__YOUR OBJECTIVE__: Rewrite the lines below, putting "Command" wherever "Instruction" appears and changing nothing else.

--------

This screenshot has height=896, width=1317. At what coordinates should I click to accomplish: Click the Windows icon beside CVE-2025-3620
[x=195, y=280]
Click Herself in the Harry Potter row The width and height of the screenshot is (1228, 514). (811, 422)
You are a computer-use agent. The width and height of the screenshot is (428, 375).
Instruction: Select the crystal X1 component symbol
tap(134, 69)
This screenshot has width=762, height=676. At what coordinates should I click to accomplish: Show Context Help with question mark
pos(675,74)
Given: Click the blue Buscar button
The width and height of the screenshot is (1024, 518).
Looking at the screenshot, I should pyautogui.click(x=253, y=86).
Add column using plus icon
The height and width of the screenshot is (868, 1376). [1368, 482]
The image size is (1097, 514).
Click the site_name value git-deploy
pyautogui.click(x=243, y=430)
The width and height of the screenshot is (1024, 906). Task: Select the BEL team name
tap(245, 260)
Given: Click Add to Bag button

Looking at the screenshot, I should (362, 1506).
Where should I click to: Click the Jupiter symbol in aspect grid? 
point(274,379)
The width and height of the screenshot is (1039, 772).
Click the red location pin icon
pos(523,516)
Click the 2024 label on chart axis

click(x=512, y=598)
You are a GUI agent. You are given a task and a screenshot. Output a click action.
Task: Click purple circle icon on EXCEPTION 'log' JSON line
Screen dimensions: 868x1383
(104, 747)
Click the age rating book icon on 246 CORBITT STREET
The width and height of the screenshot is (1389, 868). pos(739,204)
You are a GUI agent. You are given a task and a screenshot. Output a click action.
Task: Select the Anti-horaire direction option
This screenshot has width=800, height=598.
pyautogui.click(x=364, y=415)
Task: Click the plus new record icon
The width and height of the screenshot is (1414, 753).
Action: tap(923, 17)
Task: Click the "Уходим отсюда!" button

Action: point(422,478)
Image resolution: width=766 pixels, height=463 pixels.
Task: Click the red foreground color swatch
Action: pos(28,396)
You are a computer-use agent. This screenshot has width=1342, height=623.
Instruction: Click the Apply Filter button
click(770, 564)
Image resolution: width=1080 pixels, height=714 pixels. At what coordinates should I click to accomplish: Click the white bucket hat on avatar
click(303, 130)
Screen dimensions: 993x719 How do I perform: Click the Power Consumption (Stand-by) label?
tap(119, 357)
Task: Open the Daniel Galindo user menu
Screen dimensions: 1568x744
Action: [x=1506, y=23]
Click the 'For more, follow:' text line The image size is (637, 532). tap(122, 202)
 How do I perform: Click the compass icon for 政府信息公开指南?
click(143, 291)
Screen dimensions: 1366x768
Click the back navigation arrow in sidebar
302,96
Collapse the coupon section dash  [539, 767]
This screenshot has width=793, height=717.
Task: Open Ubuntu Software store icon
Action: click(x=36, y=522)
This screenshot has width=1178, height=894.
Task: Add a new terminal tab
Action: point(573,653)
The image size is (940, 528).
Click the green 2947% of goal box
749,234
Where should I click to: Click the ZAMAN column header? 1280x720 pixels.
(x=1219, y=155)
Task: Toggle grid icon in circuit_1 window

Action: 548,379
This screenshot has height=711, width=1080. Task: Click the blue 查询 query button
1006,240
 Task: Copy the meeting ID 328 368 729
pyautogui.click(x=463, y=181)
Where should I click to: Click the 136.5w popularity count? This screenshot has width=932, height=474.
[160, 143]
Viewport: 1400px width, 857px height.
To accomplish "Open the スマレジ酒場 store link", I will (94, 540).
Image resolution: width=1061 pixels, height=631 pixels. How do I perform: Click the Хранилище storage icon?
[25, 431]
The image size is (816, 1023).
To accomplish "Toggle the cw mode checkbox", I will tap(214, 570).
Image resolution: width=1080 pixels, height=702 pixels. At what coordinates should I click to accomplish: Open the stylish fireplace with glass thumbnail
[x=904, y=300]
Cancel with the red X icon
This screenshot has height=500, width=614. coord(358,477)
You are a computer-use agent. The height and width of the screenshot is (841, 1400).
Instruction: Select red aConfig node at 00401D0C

--------

__ANSWER TO THE EXERCISE__:
This screenshot has height=896, width=1317. At what coordinates should I click to accomplish: Click the Windows icon beside CVE-2025-3620
[x=195, y=280]
Click Herself in the Harry Potter row The width and height of the screenshot is (1228, 514). (811, 422)
You are a computer-use agent. The width and height of the screenshot is (428, 375).
Command: Select the crystal X1 component symbol
tap(134, 69)
This screenshot has width=762, height=676. At what coordinates should I click to accomplish: Show Context Help with question mark
pos(675,74)
Given: Click the blue Buscar button
The width and height of the screenshot is (1024, 518).
Looking at the screenshot, I should pyautogui.click(x=253, y=86).
Add column using plus icon
The height and width of the screenshot is (868, 1376). [1368, 482]
The image size is (1097, 514).
Click the site_name value git-deploy
pyautogui.click(x=243, y=430)
The width and height of the screenshot is (1024, 906). Task: Select the BEL team name
tap(245, 260)
Given: Click Add to Bag button

Looking at the screenshot, I should (362, 1506).
Where should I click to: Click the Jupiter symbol in aspect grid? 
point(274,379)
The width and height of the screenshot is (1039, 772).
Click the red location pin icon
pos(523,516)
Click the 2024 label on chart axis

click(x=512, y=598)
You are a GUI agent. You are given a task and a screenshot. Output a click action.
Task: Click purple circle icon on EXCEPTION 'log' JSON line
Screen dimensions: 868x1383
(104, 747)
Click the age rating book icon on 246 CORBITT STREET
The width and height of the screenshot is (1389, 868). pos(739,204)
You are a GUI agent. You are given a task and a screenshot. Output a click action.
Task: Select the Anti-horaire direction option
This screenshot has width=800, height=598.
pyautogui.click(x=364, y=415)
Task: Click the plus new record icon
The width and height of the screenshot is (1414, 753).
Action: tap(923, 17)
Task: Click the "Уходим отсюда!" button

Action: point(422,478)
Image resolution: width=766 pixels, height=463 pixels.
Task: Click the red foreground color swatch
Action: pos(28,396)
You are a computer-use agent. This screenshot has width=1342, height=623.
Command: Click the Apply Filter button
click(770, 564)
Image resolution: width=1080 pixels, height=714 pixels. At what coordinates should I click to accomplish: Click the white bucket hat on avatar
click(303, 130)
Screen dimensions: 993x719 How do I perform: Click the Power Consumption (Stand-by) label?
tap(119, 357)
Task: Open the Daniel Galindo user menu
Screen dimensions: 1568x744
Action: [x=1506, y=23]
Click the 'For more, follow:' text line The image size is (637, 532). tap(122, 202)
 How do I perform: Click the compass icon for 政府信息公开指南?
click(143, 291)
Screen dimensions: 1366x768
Click the back navigation arrow in sidebar
302,96
Collapse the coupon section dash  [539, 767]
This screenshot has width=793, height=717.
Task: Open Ubuntu Software store icon
Action: click(x=36, y=522)
This screenshot has width=1178, height=894.
Task: Add a new terminal tab
Action: point(573,653)
The image size is (940, 528).
Click the green 2947% of goal box
749,234
Where should I click to: Click the ZAMAN column header? 1280x720 pixels.
(x=1219, y=155)
Task: Toggle grid icon in circuit_1 window

Action: 548,379
This screenshot has height=711, width=1080. Task: Click the blue 查询 query button
1006,240
 Task: Copy the meeting ID 328 368 729
pyautogui.click(x=463, y=181)
Where should I click to: Click the 136.5w popularity count? This screenshot has width=932, height=474.
[160, 143]
Viewport: 1400px width, 857px height.
To accomplish "Open the スマレジ酒場 store link", I will (94, 540).
Image resolution: width=1061 pixels, height=631 pixels. How do I perform: Click the Хранилище storage icon?
[25, 431]
The image size is (816, 1023).
To accomplish "Toggle the cw mode checkbox", I will tap(214, 570).
Image resolution: width=1080 pixels, height=702 pixels. At what coordinates should I click to accomplish: Open the stylish fireplace with glass thumbnail
[x=904, y=300]
Cancel with the red X icon
This screenshot has height=500, width=614. coord(358,477)
You are a computer-use agent. The height and width of the screenshot is (841, 1400).
Command: Select red aConfig node at 00401D0C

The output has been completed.